Enable string "array get" vectorization.

Rationale:
Like its scalar counterpart, the SIMD implementation of array get from
a string needs to deal with compressed and uncompressed cases.
Micro benchmarks shows 2x to 3x speedup for just copying data!

Test: test-art-target, test-art-host
Change-Id: I2fd714e50715b263123c215cd181f19194456d2b
diff --git a/compiler/optimizing/code_generator_vector_arm64.cc b/compiler/optimizing/code_generator_vector_arm64.cc
index 93befa4..57f7e6b 100644
--- a/compiler/optimizing/code_generator_vector_arm64.cc
+++ b/compiler/optimizing/code_generator_vector_arm64.cc
@@ -22,6 +22,7 @@
 namespace art {
 namespace arm64 {
 
+using helpers::DRegisterFrom;
 using helpers::VRegisterFrom;
 using helpers::HeapOperand;
 using helpers::InputRegisterAt;
@@ -771,20 +772,22 @@
   }
 }
 
-// Helper to set up registers and address for vector memory operations.
-MemOperand InstructionCodeGeneratorARM64::CreateVecMemRegisters(
+// Helper to set up locations for vector memory operations. Returns the memory operand and,
+// if used, sets the output parameter scratch to a temporary register used in this operand,
+// so that the client can release it right after the memory operand use.
+MemOperand InstructionCodeGeneratorARM64::VecAddress(
     HVecMemoryOperation* instruction,
-    Location* reg_loc,
-    bool is_load,
-    UseScratchRegisterScope* temps_scope) {
+    UseScratchRegisterScope* temps_scope,
+    size_t size,
+    bool is_string_char_at,
+    /*out*/ Register* scratch) {
   LocationSummary* locations = instruction->GetLocations();
   Register base = InputRegisterAt(instruction, 0);
   Location index = locations->InAt(1);
-  *reg_loc = is_load ? locations->Out() : locations->InAt(2);
-
-  Primitive::Type packed_type = instruction->GetPackedType();
-  uint32_t offset = mirror::Array::DataOffset(Primitive::ComponentSize(packed_type)).Uint32Value();
-  size_t shift = Primitive::ComponentSizeShift(packed_type);
+  uint32_t offset = is_string_char_at
+      ? mirror::String::ValueOffset().Uint32Value()

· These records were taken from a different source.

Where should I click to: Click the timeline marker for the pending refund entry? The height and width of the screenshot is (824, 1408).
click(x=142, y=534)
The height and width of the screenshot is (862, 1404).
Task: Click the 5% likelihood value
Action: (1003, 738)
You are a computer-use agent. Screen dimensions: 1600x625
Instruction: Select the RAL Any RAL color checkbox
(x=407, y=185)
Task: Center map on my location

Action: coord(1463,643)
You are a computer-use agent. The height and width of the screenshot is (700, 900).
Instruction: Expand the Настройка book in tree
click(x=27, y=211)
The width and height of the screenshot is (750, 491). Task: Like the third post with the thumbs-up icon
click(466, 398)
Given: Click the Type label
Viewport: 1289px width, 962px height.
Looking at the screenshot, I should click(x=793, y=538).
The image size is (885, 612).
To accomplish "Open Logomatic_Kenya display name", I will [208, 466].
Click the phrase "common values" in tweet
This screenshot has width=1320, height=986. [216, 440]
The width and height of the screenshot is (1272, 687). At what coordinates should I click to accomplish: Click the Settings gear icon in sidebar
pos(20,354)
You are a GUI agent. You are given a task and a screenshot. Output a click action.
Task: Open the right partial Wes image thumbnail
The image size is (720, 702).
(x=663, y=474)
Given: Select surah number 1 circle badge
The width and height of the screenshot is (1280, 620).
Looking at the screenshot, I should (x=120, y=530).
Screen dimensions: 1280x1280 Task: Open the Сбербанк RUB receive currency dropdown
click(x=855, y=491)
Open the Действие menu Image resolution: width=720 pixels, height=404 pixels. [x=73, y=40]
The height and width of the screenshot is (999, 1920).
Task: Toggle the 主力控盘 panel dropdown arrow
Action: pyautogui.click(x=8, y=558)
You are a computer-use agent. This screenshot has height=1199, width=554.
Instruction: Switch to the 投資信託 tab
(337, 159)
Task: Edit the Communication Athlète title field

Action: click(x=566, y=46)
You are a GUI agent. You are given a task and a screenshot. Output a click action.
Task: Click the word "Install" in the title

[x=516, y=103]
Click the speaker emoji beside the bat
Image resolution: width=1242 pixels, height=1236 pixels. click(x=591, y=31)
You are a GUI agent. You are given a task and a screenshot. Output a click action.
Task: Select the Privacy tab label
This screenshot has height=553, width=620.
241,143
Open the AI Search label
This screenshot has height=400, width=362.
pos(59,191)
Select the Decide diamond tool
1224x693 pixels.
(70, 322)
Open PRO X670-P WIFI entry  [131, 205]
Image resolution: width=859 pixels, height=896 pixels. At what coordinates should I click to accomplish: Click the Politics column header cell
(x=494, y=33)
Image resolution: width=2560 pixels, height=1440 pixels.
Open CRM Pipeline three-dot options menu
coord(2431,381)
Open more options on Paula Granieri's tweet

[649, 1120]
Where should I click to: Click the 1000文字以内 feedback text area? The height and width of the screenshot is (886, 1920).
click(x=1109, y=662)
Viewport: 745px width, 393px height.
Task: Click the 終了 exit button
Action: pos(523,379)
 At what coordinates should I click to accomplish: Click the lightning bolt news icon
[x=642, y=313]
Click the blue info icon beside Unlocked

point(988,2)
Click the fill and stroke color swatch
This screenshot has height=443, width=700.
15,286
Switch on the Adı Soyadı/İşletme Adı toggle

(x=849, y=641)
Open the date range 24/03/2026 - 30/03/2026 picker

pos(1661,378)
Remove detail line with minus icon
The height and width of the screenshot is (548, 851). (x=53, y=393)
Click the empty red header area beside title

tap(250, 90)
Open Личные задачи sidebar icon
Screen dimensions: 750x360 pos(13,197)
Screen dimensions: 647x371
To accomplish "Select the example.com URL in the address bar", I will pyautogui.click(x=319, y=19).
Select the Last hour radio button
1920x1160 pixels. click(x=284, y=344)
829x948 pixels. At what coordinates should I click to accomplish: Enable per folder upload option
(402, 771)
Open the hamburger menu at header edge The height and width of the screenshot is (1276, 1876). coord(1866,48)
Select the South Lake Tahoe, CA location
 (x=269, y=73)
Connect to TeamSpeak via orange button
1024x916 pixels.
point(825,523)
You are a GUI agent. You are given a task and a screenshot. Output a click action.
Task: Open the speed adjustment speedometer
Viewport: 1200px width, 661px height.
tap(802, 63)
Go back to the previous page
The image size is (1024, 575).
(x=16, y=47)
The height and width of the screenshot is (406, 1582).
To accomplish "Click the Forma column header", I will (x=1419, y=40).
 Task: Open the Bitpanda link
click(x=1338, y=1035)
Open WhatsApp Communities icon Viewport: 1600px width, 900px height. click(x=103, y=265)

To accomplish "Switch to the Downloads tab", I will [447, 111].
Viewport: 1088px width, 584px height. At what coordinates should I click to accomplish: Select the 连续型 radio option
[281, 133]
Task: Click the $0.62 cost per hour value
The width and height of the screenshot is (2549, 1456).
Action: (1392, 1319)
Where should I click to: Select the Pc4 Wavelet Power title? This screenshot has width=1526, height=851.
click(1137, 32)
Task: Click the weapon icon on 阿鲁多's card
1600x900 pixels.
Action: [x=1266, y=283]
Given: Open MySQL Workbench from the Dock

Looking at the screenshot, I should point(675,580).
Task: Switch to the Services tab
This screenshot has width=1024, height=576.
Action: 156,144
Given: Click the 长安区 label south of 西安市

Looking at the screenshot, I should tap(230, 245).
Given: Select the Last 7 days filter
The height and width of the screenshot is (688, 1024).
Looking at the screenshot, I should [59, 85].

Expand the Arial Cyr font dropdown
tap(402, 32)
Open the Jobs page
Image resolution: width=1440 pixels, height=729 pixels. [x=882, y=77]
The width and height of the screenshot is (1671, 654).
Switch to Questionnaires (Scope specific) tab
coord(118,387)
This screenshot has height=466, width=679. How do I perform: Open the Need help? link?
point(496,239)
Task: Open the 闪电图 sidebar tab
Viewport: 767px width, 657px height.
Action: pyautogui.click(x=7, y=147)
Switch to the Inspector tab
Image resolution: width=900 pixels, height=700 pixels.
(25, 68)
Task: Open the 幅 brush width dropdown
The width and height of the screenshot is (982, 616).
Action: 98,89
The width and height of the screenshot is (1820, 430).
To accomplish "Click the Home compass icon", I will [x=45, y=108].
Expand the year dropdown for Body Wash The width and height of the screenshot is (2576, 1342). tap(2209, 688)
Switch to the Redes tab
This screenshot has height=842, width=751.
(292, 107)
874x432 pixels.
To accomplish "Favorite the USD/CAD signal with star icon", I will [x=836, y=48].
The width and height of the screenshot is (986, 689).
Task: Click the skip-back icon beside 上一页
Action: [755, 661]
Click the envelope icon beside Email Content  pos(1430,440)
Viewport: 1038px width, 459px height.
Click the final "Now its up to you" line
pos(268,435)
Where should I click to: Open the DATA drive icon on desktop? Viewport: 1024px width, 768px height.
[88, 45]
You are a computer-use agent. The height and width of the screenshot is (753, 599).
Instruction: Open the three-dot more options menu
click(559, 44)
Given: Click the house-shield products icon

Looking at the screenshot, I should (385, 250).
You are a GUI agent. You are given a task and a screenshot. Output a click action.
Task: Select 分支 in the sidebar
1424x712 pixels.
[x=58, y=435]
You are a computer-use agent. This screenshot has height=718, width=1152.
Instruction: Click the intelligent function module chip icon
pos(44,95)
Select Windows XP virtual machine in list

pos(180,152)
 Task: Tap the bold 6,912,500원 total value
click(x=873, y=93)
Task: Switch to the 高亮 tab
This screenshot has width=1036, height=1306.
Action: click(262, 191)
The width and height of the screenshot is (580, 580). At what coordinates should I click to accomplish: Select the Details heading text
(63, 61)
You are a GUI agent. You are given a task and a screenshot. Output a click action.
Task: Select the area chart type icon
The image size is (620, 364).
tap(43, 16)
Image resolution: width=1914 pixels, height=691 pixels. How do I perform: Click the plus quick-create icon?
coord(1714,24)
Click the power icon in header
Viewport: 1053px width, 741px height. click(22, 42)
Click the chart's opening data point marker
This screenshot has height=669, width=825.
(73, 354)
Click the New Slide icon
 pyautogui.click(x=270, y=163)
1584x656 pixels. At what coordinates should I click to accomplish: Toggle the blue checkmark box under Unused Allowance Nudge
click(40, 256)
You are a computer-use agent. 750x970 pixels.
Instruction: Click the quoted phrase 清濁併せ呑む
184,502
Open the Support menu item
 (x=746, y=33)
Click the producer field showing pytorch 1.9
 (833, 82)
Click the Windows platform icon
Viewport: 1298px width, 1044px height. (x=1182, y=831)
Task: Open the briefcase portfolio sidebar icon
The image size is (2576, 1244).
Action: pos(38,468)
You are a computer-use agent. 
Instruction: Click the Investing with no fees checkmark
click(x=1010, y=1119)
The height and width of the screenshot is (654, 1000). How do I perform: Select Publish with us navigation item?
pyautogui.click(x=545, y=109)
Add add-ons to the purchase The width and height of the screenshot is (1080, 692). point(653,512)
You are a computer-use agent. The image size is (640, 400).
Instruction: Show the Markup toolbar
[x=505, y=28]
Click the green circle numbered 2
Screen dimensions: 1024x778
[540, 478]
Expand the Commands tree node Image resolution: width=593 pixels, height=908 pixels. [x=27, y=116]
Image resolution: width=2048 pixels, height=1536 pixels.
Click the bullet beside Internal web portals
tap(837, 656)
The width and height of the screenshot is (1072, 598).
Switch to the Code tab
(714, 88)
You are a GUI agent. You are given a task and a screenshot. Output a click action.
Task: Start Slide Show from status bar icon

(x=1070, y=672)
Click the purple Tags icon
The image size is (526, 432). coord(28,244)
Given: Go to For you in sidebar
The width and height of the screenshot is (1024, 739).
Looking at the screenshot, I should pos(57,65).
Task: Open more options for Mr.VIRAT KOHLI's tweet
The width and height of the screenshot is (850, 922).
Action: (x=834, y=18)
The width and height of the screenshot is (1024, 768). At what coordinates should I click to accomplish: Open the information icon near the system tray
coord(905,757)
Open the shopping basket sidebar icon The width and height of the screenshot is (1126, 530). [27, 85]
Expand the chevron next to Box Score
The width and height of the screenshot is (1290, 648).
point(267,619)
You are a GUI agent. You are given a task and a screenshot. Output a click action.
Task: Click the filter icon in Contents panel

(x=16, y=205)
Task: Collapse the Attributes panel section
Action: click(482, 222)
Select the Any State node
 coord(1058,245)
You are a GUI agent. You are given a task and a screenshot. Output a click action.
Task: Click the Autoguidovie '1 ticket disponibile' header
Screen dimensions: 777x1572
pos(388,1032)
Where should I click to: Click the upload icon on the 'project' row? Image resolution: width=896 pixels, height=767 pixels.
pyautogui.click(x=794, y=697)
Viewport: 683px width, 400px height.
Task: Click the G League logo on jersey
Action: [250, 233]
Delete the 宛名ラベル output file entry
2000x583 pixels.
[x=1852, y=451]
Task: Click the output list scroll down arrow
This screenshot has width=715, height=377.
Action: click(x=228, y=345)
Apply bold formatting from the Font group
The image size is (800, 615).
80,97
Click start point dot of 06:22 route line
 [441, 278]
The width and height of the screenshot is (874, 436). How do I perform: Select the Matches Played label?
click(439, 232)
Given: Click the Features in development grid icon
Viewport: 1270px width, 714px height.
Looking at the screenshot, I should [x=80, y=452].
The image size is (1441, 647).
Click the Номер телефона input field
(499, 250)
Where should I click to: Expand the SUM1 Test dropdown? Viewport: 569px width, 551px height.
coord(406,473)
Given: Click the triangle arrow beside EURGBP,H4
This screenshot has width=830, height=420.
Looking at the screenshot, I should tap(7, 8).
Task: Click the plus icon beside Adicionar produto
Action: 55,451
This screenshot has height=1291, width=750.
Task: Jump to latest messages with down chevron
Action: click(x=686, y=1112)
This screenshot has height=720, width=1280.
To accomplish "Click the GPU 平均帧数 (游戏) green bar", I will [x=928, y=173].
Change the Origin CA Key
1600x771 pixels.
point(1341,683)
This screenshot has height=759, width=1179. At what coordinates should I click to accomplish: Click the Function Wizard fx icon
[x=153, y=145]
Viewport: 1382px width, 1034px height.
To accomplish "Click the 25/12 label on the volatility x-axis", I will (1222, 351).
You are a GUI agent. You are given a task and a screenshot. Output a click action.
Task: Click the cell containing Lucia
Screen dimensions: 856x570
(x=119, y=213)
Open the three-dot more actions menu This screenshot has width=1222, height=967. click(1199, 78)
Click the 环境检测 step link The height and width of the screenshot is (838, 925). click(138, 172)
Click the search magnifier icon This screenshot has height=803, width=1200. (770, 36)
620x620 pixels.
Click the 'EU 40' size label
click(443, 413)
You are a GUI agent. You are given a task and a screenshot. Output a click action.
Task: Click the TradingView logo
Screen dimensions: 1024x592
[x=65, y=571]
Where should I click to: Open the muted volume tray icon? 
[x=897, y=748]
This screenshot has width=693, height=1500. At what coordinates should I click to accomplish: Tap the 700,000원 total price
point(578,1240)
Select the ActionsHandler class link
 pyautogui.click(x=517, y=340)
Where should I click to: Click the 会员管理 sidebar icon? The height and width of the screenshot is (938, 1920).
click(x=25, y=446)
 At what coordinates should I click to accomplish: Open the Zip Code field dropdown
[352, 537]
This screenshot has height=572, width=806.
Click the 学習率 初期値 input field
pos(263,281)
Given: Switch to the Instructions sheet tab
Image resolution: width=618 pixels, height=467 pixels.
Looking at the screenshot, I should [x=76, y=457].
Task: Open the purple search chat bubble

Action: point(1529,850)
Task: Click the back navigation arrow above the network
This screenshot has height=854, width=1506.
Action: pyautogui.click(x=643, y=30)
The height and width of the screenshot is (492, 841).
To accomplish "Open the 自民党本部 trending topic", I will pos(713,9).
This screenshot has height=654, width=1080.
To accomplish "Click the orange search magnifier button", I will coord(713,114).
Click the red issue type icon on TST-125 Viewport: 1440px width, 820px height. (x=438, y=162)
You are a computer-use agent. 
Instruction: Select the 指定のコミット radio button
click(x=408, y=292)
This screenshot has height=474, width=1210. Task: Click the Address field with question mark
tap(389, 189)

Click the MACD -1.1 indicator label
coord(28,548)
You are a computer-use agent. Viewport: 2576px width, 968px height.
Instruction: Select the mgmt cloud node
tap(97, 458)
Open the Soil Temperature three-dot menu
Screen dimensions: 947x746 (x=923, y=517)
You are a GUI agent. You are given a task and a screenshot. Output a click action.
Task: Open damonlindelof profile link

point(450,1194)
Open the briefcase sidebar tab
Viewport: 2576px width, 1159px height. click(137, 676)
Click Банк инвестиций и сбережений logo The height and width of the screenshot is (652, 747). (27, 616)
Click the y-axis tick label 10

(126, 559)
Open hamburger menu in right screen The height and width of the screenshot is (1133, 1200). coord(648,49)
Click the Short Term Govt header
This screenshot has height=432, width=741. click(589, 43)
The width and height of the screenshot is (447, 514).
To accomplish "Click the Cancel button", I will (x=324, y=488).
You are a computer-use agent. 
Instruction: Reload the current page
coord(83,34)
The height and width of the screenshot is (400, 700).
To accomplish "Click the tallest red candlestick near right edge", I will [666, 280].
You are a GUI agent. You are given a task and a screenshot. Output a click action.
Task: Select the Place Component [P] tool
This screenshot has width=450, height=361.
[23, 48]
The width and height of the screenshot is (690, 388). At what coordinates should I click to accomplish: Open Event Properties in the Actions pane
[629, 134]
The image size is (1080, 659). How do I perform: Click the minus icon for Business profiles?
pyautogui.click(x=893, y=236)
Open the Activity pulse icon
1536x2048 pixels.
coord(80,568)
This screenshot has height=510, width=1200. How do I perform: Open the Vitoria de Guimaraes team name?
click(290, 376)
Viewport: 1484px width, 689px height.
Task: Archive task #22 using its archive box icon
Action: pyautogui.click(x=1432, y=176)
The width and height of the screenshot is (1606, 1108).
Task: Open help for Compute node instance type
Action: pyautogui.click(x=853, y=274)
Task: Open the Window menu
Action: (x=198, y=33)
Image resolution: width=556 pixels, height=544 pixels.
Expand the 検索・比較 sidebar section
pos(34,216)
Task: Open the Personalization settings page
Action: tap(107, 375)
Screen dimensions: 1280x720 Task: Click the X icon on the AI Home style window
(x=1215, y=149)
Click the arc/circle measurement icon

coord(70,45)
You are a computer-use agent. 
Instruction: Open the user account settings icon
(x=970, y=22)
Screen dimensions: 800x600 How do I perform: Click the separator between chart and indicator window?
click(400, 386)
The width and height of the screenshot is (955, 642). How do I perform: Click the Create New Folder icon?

+      : mirror::Array::DataOffset(size).Uint32Value();
+  size_t shift = ComponentSizeShiftWidth(size);
 
   // HIntermediateAddress optimization is only applied for scalar ArrayGet and ArraySet.
   DCHECK(!instruction->InputAt(0)->IsIntermediateAddress());
@@ -793,10 +796,9 @@
     offset += Int64ConstantFrom(index) << shift;
     return HeapOperand(base, offset);
   } else {
-    Register temp = temps_scope->AcquireSameSizeAs(base);
-    __ Add(temp, base, Operand(WRegisterFrom(index), LSL, shift));
-
-    return HeapOperand(temp, offset);
+    *scratch = temps_scope->AcquireSameSizeAs(base);
+    __ Add(*scratch, base, Operand(WRegisterFrom(index), LSL, shift));
+    return HeapOperand(*scratch, offset);
   }
 }
 
@@ -805,15 +807,43 @@
 }
 
 void InstructionCodeGeneratorARM64::VisitVecLoad(HVecLoad* instruction) {
-  Location reg_loc = Location::NoLocation();
+  LocationSummary* locations = instruction->GetLocations();
+  size_t size = Primitive::ComponentSize(instruction->GetPackedType());
+  VRegister reg = VRegisterFrom(locations->Out());
   UseScratchRegisterScope temps(GetVIXLAssembler());
-  MemOperand mem = CreateVecMemRegisters(instruction, &reg_loc, /*is_load*/ true, &temps);
-  VRegister reg = VRegisterFrom(reg_loc);
+  Register scratch;
 
   switch (instruction->GetPackedType()) {
+    case Primitive::kPrimChar:
+      DCHECK_EQ(8u, instruction->GetVectorLength());
+      // Special handling of compressed/uncompressed string load.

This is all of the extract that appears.